SHORT TASK:
Answer from the text about initializing a vector of char pointers:
(a) Which book does the exercise come from?
(b) What message appears when the first version of the program is run?
(c) What reputation figure is shown?

··· PAGE EXTRACT

Warbean
Warbean

Reputation: 547

How to elegantly initialize vector<char *> with string literal?

The problem comes from an exercise on C++ Primer 5th Edition:

Write a program to assign the elements from a list of char* pointers to C-style character strings to a vector of strings.

----------------Oringinal Question------------

First I try the following somewhat direct way:

vector<char *> vec = {"Hello", "World"};
vec[0][0] = 'h';

But compiling the code I get a warning:

temp.cpp:11:43: warning: deprecated conversion from string constant to ‘char*’ [-Wwrite-strings]
     vector<char *> vec = {"Hello", "World"};
                                           ^ 

And running the ./a.out I get a

Segmentation fault (core dumped)

I think it is because I try to write to a const char. So I try another way:

char s1[] = "Hello", s2[] = "World";
vector<char *> vec = {s1, s2};
vec[0][0] = 'h';

It is OK this time. But it seems a little tedious. Is there any other elegant way to initialize a vector with string literal?

······
··· RECORDED DATA

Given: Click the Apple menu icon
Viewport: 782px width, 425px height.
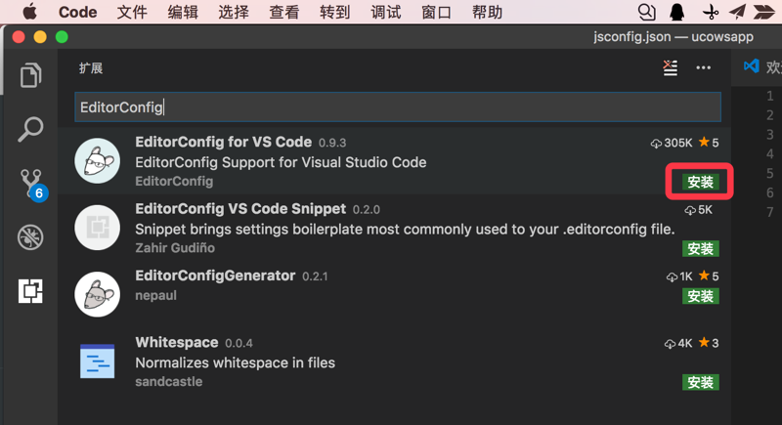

······

RESPONSE:
(a) C++ Primer 5th Edition
(b) Segmentation fault (core dumped)
(c) 547